**SELECTED EXCERPT:**

I have a pandas dataframe : column header is called "Location" example contents: "London Arndale Centre" "Manchester Arndale" "Birmingham Central Station" "Newcastle Metro Centre"
2 numpy arrays :
originalLocation = np.array(["London Arndale Centre","Manchester Arndale","Birmingham Central Station","Newcastle Metro Centre")
newLocation = np.array(["London","Manchester","Birmingham","Newcastle"]
i want to create a new column in the pandas : newLocation
the result needs to be the matching column in newLocation, where the location field matches the original location numpy.
example : "London Arndale Centre" needs to be "London" "Manchester Arndale" needs to be "Manchester"
i have tried this , but it throw back errors
df['newLocation'] = newLocation[int(np.where(originalLocation == df['Location'])[0])]
errors : ValueError: ('Lengths must match to compare', (159,), (12,))

**EXERCISE TASK:**
In the pandas question above, what error message appears when the attempted code runs?

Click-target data

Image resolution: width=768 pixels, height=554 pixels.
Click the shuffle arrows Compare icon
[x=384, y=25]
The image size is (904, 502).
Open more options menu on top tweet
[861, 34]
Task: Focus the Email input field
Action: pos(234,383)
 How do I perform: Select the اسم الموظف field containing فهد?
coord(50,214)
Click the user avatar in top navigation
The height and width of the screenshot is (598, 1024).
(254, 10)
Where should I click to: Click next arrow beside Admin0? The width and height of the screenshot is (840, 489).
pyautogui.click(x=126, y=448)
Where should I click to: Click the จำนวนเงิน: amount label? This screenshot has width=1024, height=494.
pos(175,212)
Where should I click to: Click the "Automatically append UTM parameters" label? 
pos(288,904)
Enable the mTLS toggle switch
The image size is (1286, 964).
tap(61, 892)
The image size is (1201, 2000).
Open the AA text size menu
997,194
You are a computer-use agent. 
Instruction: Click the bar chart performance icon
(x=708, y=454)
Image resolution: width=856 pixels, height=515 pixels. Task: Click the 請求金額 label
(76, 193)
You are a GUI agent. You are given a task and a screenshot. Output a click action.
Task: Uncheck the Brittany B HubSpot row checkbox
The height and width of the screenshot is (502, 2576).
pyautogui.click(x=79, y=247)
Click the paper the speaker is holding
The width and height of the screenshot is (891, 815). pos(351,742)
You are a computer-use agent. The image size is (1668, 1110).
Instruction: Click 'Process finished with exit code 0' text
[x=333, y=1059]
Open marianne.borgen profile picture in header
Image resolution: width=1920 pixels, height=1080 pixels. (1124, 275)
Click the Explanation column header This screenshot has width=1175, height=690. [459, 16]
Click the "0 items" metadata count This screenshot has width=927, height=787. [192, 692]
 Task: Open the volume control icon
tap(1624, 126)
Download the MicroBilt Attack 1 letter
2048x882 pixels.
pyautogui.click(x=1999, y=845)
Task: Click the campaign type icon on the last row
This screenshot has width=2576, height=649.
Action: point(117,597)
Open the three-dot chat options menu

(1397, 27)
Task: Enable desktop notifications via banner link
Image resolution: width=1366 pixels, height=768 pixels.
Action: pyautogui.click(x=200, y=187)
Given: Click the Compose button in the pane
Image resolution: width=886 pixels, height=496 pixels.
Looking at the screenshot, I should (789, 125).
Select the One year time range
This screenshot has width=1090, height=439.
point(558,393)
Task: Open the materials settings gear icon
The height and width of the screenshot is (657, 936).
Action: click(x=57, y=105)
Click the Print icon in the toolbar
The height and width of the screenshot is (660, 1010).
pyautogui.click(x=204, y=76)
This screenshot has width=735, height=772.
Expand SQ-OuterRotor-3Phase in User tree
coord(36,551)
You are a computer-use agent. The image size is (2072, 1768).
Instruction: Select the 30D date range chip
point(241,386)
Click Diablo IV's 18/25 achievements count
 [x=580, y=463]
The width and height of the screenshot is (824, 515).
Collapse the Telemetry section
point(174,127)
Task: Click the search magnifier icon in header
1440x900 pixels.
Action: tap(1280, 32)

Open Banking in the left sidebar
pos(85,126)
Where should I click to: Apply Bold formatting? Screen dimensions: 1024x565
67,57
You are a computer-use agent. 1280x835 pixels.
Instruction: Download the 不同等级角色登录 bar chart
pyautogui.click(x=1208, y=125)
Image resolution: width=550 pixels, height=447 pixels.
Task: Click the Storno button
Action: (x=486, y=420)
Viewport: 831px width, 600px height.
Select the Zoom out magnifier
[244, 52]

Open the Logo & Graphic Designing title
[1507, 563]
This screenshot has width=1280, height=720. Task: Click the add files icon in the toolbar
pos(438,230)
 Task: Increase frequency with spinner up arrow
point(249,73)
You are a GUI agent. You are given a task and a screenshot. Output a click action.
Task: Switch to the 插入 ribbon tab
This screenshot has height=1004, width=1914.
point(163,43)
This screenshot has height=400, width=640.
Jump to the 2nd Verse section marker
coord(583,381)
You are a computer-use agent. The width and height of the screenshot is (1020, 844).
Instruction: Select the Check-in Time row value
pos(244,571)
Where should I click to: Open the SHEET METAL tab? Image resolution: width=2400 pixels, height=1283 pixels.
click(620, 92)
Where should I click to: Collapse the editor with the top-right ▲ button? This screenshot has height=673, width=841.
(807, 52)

**SOLUTION TO THIS PROBLEM:**
ValueError: ('Lengths must match to compare', (159,), (12,))